Pediatric sepsis inflammatory blood biomarkers that correlate with clinical variables and severity of illness scores

Sean Leonard; Hailey Guertin; Natalya Odoardi; Michael R Miller; Maitray A Patel; Mark Daley; Gediminas Cepinskas; Douglas D Fraser

doi:10.1186/s12950-024-00379-w

Pediatric sepsis inflammatory blood biomarkers that correlate with clinical variables and severity of illness scores

J Inflamm (Lond). 2024 Mar 7;21(1):7. doi: 10.1186/s12950-024-00379-w.

Authors

Sean Leonard¹, Hailey Guertin¹, Natalya Odoardi², Michael R Miller¹, Maitray A Patel³, Mark Daley^{3

4}, Gediminas Cepinskas^{5

6}, Douglas D Fraser^{7

8

9

10

11}

Affiliations

¹ Pediatrics, Western University, London, ON, Canada.
² Emergency Medicine, Lakeridge Health, Ajax/Oshawa, ON, Canada.
³ Epidemiology and Biostatistics, Western University, London, ON, Canada.
⁴ Computer Science, Western University, London, ON, Canada.
⁵ Medical Biophysics, Western University, London, ON, Canada.
⁶ Lawson Health Research Institute, London, ON, Canada.
⁷ Pediatrics, Western University, London, ON, Canada. douglas.fraser@lhsc.on.ca.
⁸ Lawson Health Research Institute, London, ON, Canada. douglas.fraser@lhsc.on.ca.
⁹ Clinical Neurological Sciences, Western University, London, ON, Canada. douglas.fraser@lhsc.on.ca.
¹⁰ Physiology & Pharmacology, Western University, London, ON, Canada. douglas.fraser@lhsc.on.ca.
¹¹ Room C2-C82, London Health Sciences Centre, 800 Commissioners Road East, London, ON, N6A 5W9, Canada. douglas.fraser@lhsc.on.ca.

Abstract

Background: Sepsis is a dysregulated systemic inflammatory response triggered by infection, resulting in organ dysfunction. A major challenge in clinical pediatrics is to identify sepsis early and then quickly intervene to reduce morbidity and mortality. As blood biomarkers hold promise as early sepsis diagnostic tools, we aimed to measure a large number of blood inflammatory biomarkers from pediatric sepsis patients to determine their predictive ability, as well as their correlations with clinical variables and illness severity scores.
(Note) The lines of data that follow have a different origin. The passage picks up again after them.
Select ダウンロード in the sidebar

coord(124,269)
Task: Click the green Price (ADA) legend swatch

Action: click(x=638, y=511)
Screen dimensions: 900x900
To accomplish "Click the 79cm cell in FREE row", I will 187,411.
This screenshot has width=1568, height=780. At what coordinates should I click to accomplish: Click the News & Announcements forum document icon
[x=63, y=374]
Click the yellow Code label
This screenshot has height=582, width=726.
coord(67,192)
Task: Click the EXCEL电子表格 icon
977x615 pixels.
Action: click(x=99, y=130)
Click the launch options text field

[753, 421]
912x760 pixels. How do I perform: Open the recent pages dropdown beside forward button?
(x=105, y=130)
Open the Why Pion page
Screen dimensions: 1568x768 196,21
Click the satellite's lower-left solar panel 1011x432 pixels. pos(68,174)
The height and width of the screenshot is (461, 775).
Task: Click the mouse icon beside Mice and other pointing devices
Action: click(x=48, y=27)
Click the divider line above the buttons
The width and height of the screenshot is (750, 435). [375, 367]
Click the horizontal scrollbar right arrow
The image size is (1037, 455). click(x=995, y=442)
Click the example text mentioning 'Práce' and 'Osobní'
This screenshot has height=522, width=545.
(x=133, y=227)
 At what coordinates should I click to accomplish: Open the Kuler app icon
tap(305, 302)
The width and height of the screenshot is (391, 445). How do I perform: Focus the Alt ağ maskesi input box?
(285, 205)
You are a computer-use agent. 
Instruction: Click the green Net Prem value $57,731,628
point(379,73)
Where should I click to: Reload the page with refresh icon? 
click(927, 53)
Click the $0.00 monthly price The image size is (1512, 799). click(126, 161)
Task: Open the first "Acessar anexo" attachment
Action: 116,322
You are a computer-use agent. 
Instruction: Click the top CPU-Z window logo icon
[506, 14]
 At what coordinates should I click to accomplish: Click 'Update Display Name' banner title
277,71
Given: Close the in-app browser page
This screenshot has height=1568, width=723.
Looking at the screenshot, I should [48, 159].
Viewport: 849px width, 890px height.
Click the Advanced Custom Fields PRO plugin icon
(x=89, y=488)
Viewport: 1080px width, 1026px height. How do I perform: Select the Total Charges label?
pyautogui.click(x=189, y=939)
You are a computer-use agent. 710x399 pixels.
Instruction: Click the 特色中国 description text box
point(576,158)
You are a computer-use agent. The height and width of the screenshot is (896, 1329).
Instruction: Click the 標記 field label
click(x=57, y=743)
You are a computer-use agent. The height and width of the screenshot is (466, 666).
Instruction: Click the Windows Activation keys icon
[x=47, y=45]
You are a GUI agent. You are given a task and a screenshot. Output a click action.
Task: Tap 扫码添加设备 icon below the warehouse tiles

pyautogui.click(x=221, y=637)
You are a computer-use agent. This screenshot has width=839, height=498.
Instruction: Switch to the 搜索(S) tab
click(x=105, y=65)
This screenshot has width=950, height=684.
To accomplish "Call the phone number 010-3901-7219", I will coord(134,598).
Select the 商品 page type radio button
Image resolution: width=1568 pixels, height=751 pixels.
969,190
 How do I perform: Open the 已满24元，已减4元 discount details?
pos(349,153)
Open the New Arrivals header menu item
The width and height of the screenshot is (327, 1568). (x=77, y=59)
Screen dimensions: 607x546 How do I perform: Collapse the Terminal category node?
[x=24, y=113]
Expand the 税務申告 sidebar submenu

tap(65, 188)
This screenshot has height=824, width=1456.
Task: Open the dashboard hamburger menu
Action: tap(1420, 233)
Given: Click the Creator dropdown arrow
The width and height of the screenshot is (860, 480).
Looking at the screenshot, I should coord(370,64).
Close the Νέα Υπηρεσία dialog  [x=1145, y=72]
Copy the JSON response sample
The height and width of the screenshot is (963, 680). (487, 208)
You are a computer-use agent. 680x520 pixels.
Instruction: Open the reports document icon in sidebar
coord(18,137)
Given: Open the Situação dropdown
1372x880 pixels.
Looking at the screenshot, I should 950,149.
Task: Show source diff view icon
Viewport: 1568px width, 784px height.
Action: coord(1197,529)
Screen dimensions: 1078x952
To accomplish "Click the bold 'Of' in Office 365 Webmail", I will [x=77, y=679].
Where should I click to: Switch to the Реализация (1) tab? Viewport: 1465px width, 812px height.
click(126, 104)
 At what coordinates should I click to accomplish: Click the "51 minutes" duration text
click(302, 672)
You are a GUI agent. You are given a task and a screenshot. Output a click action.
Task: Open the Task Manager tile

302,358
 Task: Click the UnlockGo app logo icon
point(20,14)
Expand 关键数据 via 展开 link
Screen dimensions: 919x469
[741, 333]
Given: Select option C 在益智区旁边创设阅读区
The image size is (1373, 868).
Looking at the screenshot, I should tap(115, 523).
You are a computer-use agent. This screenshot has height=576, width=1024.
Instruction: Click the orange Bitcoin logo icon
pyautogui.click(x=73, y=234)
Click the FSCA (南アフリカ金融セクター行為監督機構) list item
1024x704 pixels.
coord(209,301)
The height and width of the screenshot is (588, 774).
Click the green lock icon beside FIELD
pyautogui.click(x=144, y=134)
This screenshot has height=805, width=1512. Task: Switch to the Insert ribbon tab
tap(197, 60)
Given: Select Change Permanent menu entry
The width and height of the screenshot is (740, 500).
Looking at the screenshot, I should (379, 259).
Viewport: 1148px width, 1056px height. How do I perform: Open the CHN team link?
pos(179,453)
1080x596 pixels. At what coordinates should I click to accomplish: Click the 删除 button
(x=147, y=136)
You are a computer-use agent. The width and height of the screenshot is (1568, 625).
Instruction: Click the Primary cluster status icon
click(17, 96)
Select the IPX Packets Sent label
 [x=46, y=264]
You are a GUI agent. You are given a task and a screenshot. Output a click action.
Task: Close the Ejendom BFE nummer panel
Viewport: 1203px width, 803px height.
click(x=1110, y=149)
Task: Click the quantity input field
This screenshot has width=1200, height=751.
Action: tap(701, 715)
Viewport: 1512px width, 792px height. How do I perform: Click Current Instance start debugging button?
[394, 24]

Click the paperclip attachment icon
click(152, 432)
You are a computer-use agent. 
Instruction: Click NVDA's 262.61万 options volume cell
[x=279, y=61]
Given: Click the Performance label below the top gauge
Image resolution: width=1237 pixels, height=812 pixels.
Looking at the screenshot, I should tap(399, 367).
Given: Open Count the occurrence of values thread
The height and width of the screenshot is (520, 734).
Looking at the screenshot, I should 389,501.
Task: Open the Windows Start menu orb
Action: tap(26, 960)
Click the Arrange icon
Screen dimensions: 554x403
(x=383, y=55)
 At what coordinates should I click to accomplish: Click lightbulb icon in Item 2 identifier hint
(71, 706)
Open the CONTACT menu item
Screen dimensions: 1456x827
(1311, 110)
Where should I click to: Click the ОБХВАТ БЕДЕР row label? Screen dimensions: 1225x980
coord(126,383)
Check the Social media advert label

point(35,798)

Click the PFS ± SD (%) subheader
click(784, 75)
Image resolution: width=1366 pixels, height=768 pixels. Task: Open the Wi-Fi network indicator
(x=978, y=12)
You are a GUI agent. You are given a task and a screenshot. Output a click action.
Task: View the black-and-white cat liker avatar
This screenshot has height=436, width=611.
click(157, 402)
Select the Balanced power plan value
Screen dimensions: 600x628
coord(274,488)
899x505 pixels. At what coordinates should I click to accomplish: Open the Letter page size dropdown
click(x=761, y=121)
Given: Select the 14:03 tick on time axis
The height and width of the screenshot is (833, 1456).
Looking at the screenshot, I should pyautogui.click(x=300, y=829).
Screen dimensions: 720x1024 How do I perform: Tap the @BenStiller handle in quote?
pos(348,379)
Methods: Pediatric patients that met sepsis criteria were enrolled, and clinical data and blood samples were collected. Fifty-eight inflammatory plasma biomarker concentrations were determined using immunoassays. The data were analyzed with both conventional statistics and machine learning.

Results: Twenty sepsis patients were enrolled (median age 13 years), with infectious pathogens identified in 75%. Vasopressors were administered to 85% of patients, while 55% received invasive ventilation and 20% were ventilated non-invasively. A total of 24 inflammatory biomarkers were significantly different between sepsis patients and age/sex-matched healthy controls. Nine biomarkers (IL-6, IL-8, MCP-1, M-CSF, IL-1RA, hyaluronan, HSP70, MMP3, and MMP10) yielded AUC parameters > 0.9 (95% CIs: 0.837-1.000; p < 0.001). Boruta feature reduction yielded 6 critical biomarkers with their relative importance: IL-8 (12.2%), MCP-1 (11.6%), HSP70 (11.6%), hyaluronan (11.5%), M-CSF (11.5%), and IL-6 (11.5%); combinations of 2 biomarkers yielded AUC values of 1.00 (95% CI: 1.00-1.00; p < 0.001). Specific biomarkers strongly correlated with illness severity scoring, as well as other clinical variables. IL-3 specifically distinguished bacterial versus viral infection (p < 0.005).

Conclusions: Specific inflammatory biomarkers were identified as markers of pediatric sepsis and strongly correlated to both clinical variables and sepsis severity.

Keywords: Biomarkers; PICU; Pediatrics; Plasma proteins; Sepsis; Severity.